__Objective__.
Reproduce every one of the following rows character for character.

Rows for locating words and elements
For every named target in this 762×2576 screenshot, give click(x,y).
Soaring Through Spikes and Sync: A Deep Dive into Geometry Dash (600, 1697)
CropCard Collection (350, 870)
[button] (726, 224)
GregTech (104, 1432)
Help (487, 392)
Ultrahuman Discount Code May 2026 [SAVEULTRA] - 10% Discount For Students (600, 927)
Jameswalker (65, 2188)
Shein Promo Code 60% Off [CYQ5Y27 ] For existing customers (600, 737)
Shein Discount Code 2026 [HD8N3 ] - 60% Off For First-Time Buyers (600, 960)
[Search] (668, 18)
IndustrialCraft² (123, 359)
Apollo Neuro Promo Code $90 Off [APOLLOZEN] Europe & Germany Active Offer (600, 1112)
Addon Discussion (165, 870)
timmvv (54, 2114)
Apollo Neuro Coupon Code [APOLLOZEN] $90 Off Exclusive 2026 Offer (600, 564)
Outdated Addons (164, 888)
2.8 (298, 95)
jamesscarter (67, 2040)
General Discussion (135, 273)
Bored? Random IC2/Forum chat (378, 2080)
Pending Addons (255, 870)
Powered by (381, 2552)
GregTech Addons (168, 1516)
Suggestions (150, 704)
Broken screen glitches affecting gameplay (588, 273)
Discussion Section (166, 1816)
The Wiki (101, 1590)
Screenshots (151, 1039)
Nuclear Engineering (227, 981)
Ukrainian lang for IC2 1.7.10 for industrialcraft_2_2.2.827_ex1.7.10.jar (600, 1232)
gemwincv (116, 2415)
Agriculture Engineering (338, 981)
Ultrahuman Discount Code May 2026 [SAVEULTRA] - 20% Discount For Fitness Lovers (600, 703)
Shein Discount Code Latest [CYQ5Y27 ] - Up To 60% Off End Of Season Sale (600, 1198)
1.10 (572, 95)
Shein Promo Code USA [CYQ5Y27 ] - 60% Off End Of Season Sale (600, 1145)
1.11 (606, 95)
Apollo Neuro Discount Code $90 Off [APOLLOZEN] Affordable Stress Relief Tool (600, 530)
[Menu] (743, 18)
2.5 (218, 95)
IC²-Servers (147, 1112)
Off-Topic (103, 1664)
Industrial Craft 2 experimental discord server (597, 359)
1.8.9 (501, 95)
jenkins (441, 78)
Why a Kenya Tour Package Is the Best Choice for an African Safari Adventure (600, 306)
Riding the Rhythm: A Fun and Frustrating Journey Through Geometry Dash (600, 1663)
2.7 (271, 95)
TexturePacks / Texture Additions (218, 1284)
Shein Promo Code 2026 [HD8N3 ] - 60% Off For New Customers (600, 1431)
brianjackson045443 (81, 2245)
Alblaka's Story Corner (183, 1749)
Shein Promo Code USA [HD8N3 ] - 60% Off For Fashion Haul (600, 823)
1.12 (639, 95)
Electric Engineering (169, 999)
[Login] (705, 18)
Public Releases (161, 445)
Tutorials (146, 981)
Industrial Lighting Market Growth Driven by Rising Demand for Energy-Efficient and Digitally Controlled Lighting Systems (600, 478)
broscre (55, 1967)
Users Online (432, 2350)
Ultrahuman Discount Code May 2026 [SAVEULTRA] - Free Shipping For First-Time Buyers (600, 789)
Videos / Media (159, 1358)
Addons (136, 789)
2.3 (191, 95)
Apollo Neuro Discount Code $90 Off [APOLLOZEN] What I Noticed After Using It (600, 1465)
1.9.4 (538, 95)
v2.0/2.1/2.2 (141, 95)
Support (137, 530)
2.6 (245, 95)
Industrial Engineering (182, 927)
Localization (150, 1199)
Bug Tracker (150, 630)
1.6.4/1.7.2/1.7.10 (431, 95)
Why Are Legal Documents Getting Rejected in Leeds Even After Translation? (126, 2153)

__Problem solution__.
For every named target in this 762×2576 screenshot, give click(x,y).
Soaring Through Spikes and Sync: A Deep Dive into Geometry Dash (600, 1697)
CropCard Collection (350, 870)
[button] (726, 224)
GregTech (104, 1432)
Help (487, 392)
Ultrahuman Discount Code May 2026 [SAVEULTRA] - 10% Discount For Students (600, 927)
Jameswalker (65, 2188)
Shein Promo Code 60% Off [CYQ5Y27 ] For existing customers (600, 737)
Shein Discount Code 2026 [HD8N3 ] - 60% Off For First-Time Buyers (600, 960)
[Search] (668, 18)
IndustrialCraft² (123, 359)
Apollo Neuro Promo Code $90 Off [APOLLOZEN] Europe & Germany Active Offer (600, 1112)
Addon Discussion (165, 870)
timmvv (54, 2114)
Apollo Neuro Coupon Code [APOLLOZEN] $90 Off Exclusive 2026 Offer (600, 564)
Outdated Addons (164, 888)
2.8 (298, 95)
jamesscarter (67, 2040)
General Discussion (135, 273)
Bored? Random IC2/Forum chat (378, 2080)
Pending Addons (255, 870)
Powered by (381, 2552)
GregTech Addons (168, 1516)
Suggestions (150, 704)
Broken screen glitches affecting gameplay (588, 273)
Discussion Section (166, 1816)
The Wiki (101, 1590)
Screenshots (151, 1039)
Nuclear Engineering (227, 981)
Ukrainian lang for IC2 1.7.10 for industrialcraft_2_2.2.827_ex1.7.10.jar (600, 1232)
gemwincv (116, 2415)
Agriculture Engineering (338, 981)
Ultrahuman Discount Code May 2026 [SAVEULTRA] - 20% Discount For Fitness Lovers (600, 703)
Shein Discount Code Latest [CYQ5Y27 ] - Up To 60% Off End Of Season Sale (600, 1198)
1.10 (572, 95)
Shein Promo Code USA [CYQ5Y27 ] - 60% Off End Of Season Sale (600, 1145)
1.11 (606, 95)
Apollo Neuro Discount Code $90 Off [APOLLOZEN] Affordable Stress Relief Tool (600, 530)
[Menu] (743, 18)
2.5 (218, 95)
IC²-Servers (147, 1112)
Off-Topic (103, 1664)
Industrial Craft 2 experimental discord server (597, 359)
1.8.9 (501, 95)
jenkins (441, 78)
Why a Kenya Tour Package Is the Best Choice for an African Safari Adventure (600, 306)
Riding the Rhythm: A Fun and Frustrating Journey Through Geometry Dash (600, 1663)
2.7 (271, 95)
TexturePacks / Texture Additions (218, 1284)
Shein Promo Code 2026 [HD8N3 ] - 60% Off For New Customers (600, 1431)
brianjackson045443 (81, 2245)
Alblaka's Story Corner (183, 1749)
Shein Promo Code USA [HD8N3 ] - 60% Off For Fashion Haul (600, 823)
1.12 (639, 95)
Electric Engineering (169, 999)
[Login] (705, 18)
Public Releases (161, 445)
Tutorials (146, 981)
Industrial Lighting Market Growth Driven by Rising Demand for Energy-Efficient and Digitally Controlled Lighting Systems (600, 478)
broscre (55, 1967)
Users Online (432, 2350)
Ultrahuman Discount Code May 2026 [SAVEULTRA] - Free Shipping For First-Time Buyers (600, 789)
Videos / Media (159, 1358)
Addons (136, 789)
2.3 (191, 95)
Apollo Neuro Discount Code $90 Off [APOLLOZEN] What I Noticed After Using It (600, 1465)
1.9.4 (538, 95)
v2.0/2.1/2.2 (141, 95)
Support (137, 530)
2.6 (245, 95)
Industrial Engineering (182, 927)
Localization (150, 1199)
Bug Tracker (150, 630)
1.6.4/1.7.2/1.7.10 (431, 95)
Why Are Legal Documents Getting Rejected in Leeds Even After Translation? (126, 2153)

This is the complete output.